=== EXCERPTED PASSAGE ===
The midwit meme shows that naive beginners and true experts converge on the same simple answer — while the partially informed get stuck in the middle, paralysed by hypotheticals.
The idiot approach and the genius approach are usually the same approach.
The midwit trap in practice
- The naive founder raises exactly what they need. The experienced founder does the same. The midwit debates signalling risk, allocation, and value-add investors for offers they don't yet have.
- On MVPs: the extremes are "build fast and ship". The midwit worries about reputation, press coordination, naming, and rebranding.
- On co-founders: the extremes are "work with someone you trust" or "pick the person obviously right for the job". The midwit constructs a spec requiring a level-7 Googler with 5–7 years experience, post-raise, found via a network they don't have.
- On YC applications: spending 30 minutes and submitting correlates with success. Spending months on strategy, alumni intros, and feedback rounds does not.
- On product-market fit: if you have time to wonder whether you have it, you don't. It hits you over the head.

=== DATA TO EXAMINE ===
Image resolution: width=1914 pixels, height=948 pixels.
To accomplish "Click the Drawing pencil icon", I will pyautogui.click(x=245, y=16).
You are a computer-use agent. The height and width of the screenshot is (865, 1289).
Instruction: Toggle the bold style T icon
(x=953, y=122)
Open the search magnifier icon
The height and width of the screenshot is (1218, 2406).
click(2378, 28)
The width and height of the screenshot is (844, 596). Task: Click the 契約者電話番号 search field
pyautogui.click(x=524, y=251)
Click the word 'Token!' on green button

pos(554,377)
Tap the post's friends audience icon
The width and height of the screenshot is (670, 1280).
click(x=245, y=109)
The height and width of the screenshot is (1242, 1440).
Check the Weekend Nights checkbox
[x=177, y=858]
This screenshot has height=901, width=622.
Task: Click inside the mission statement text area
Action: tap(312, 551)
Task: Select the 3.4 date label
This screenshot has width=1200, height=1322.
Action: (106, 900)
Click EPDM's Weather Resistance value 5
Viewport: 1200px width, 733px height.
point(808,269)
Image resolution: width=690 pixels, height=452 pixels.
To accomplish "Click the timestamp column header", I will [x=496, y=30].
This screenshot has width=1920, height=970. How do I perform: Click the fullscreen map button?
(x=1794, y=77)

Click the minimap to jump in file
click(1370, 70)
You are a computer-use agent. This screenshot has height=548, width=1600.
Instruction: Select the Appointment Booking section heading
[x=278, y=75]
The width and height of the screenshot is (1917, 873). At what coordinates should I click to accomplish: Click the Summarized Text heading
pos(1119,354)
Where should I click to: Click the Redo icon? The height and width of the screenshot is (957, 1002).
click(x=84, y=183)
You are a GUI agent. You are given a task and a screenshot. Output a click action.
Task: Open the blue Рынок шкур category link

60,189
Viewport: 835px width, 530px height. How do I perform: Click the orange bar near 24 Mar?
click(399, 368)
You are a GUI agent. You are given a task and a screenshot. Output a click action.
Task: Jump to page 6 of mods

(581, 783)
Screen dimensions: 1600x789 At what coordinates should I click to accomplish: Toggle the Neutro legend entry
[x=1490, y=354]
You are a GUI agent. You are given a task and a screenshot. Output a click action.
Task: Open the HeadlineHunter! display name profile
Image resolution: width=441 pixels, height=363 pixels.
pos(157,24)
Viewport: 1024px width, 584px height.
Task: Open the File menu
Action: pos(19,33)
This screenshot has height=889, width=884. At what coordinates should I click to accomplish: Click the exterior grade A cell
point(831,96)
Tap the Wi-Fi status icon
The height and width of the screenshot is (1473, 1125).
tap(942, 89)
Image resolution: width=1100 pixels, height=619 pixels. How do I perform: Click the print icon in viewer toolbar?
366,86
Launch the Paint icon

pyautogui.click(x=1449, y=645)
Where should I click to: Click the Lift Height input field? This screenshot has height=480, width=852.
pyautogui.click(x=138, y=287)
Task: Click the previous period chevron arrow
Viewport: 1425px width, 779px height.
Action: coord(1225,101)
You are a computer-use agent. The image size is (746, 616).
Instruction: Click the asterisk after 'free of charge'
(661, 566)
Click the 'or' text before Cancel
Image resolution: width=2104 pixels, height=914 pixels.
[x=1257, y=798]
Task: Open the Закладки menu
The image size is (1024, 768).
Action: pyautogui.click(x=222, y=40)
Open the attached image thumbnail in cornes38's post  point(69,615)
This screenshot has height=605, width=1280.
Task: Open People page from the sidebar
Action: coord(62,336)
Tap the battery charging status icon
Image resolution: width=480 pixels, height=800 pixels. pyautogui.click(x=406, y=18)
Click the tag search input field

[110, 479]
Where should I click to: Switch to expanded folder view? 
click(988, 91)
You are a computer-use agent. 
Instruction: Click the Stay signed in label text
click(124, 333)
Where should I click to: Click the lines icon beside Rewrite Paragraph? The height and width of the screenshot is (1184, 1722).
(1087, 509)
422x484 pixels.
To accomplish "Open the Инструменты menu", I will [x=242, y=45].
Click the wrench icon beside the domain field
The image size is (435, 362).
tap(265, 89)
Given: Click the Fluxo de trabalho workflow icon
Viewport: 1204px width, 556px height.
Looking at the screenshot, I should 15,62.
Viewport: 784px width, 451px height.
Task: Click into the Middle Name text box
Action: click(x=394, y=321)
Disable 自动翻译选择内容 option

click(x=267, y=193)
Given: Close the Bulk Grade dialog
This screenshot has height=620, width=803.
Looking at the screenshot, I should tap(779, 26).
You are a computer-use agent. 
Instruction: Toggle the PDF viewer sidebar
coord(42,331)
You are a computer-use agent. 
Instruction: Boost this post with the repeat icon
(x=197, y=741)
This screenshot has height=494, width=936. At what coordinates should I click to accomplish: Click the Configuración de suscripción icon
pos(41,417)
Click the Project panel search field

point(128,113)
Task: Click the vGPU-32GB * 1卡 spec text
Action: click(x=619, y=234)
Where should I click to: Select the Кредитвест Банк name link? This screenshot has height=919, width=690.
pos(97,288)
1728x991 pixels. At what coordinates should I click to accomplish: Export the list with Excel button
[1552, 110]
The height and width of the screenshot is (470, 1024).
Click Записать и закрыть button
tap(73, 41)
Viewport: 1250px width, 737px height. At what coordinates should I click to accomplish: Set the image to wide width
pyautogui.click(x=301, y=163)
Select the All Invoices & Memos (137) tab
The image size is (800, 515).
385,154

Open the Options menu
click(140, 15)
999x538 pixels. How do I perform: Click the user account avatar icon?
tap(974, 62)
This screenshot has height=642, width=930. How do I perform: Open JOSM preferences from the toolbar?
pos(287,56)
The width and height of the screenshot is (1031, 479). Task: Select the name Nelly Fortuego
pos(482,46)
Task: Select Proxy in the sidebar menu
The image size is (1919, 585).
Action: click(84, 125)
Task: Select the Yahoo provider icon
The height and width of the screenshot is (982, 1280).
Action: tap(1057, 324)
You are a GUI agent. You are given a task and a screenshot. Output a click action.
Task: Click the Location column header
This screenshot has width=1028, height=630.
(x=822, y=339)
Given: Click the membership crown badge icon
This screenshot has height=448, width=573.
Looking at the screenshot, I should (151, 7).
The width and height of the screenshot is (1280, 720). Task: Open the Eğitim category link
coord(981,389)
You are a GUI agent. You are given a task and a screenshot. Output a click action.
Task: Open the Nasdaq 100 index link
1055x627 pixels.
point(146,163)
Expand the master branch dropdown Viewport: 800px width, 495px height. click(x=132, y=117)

=== TASK DESCRIPTION ===
What comes next in the passage on the midwit meme and startup decisions? Continue it from its last line.

=== ANSWER BOX ===
The Elon Musk examples
- SpaceX: "Go to Russia. Buy rockets." Not a sophisticated strategy — just a direct action most people would rule out without trying.
- Tesla: "Electric cars are good." The midwit lists every failed prior attempt and infrastructure obstacle. Musk ignored them.
- The Boring Company: "Dig a hole to avoid traffic." Obvious, teenager-level idea. The midwit notes that bus systems exist and transport optimisation is complex. Musk drilled the tunnel.
- Pattern: the V1 idea is always simple-minded. Overthinkers rule it out before starting.
When to slow down: trapdoor decisions
- Legal issues — "I didn't know there was a law" is not a defence.
- Regulatory compliance — especially where licences or prohibitions apply.
- Health and well-being — measure twice, cut once. Do not move fast and loose with an online pharmacy.
- These are irreversible or high-stakes; most startup decisions are not.
The beginner's mind
- Not knowing anything is an advantage: you don't enumerate the reasons something is hard.
- Youth helps here — a 22-year-old assumes everything is figureoutable.
- Most successful startups started with silly, simple ideas. Witnessing this personally is the only reliable way to believe it.
- The question to ask: "What would an idiot do?" That's usually the right answer.
- Ask yourself before any decision: "Is this actually important?" If not, move on.